# Some Clutch Issue Questions



## Falco21 (May 11, 2010)

I have been trying to put off purchasing a new clutch for a while now, due to low funds at the moment. School started and I had to pay for classes and books. Anyways, I was looking into just purchasing and installing the needed pieces until I can order a whole new clutch set up. Here are my issues:

1. Car bucks badly occasionally when the clutch is depressed while in first gear without moving. If I am sitting at a red light that is about to turn green, If I put the car in first gear, before moving forward, the car bucks badly. 

2. If I push the shifter in the slot where 1st gear would be without engaging the clutch, the car moves very slightly forward, almost like it was in gear. 

3. Many of you heard that terrible noise coming from the clutch when it was engaged. I posted it a while back. Here it is: http://www.youtube.com/watch?v=MBXdNUZ9bvA&feature=youtu.be

If someone could point me in the right direction on what I could purchase to help these issues until the funds are available for an entire new system? I was thinking a new adjustable master cylinder and probably a new slave with the throwout bearing.


----------



## AlaGreyGoat (Jul 6, 2006)

I would do the slave, throwout bearing and look at the disk while you're
in there. If the disk is worn or seperated, replace it. I would wait to do
the master cyl. until the full overhaul. Also, check the pilot bearing.

Larry


----------



## svede1212 (Nov 1, 2005)

It sounds like the clutch is not in the tolerance range of the car. A new clutch may fix the problem or at the least the slave may need shimming


----------



## Falco21 (May 11, 2010)

^^^^ It's funny you mention the shim. I was reading online a few minutes ago that Monster and LS7 Clutches do not need a shim, but the Spec Clutch DOES. Also, that many Spec Clutch failures are due to not being shimmed. I wonder if mine was never shimmed by the previous owner. I also found a way of measuring to see if it needs one. I will definitely be taking a look at this.


----------



## svede1212 (Nov 1, 2005)

The Spec may or may not need a shim and may not fix whatever issues you have. Shimmed my Spec would slip from not fully clamping because the piston of the slave couldn't retract enough. I tried a half thickness shim and that did the same thing. Removed it clamped completely BUT eventually (<8,000 mi.) over extended the piston and it blew all the fluid out leaving me stranded. I had the trans out 4 times with that clutch. My Diamond (like a Monster) dropped right in and I've been on it for nearly 20k mi. with no issues. I hated the Spec


----------



## Falco21 (May 11, 2010)

O ok. I think the best bet would be to just drop the tranny and take a look what's going on down there. I think I am going to go with a new slave w/ the throwout bearing and probably a new pilot bearing. See if that helps fix the issues. I will also measure and see if a shim is needed. 

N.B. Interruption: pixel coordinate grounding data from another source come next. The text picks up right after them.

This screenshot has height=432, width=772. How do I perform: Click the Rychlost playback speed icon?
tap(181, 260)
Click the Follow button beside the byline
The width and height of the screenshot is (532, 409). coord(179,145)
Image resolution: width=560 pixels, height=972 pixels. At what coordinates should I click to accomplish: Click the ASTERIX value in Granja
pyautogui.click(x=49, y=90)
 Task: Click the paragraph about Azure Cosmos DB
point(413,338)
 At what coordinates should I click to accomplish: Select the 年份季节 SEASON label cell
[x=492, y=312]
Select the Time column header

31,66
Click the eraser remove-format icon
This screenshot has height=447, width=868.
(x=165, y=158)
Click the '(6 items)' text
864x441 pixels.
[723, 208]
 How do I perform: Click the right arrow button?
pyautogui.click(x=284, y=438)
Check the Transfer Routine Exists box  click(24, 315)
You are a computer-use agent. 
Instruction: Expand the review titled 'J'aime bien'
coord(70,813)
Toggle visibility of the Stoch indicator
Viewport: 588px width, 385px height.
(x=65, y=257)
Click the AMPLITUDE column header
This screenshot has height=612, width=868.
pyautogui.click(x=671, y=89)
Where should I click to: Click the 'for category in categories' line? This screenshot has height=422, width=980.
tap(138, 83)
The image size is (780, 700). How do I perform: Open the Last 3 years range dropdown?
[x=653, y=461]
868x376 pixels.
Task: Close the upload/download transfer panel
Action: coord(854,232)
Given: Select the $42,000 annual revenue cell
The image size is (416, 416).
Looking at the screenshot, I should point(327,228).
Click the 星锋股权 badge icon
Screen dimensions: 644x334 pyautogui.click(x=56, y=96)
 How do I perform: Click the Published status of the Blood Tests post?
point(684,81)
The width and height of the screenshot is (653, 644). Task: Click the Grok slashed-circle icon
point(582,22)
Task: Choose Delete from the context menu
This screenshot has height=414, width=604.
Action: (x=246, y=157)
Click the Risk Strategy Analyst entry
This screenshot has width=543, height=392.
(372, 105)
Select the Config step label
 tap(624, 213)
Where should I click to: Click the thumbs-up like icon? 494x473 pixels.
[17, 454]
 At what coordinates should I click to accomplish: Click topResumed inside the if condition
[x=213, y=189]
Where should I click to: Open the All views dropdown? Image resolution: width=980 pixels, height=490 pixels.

I agree completely though, the Spec clutch has been nothing but problems for me. When my car was in the shop being painted, they asked me if there was something wrong with the clutch. I told them its a Spec and has been like that since I bought it, but everyone I talk to has the same problems. The owner of the shop said he has a Corvette in there now with the same clutch and the exact same issues. Seems it really is a common problem.


----------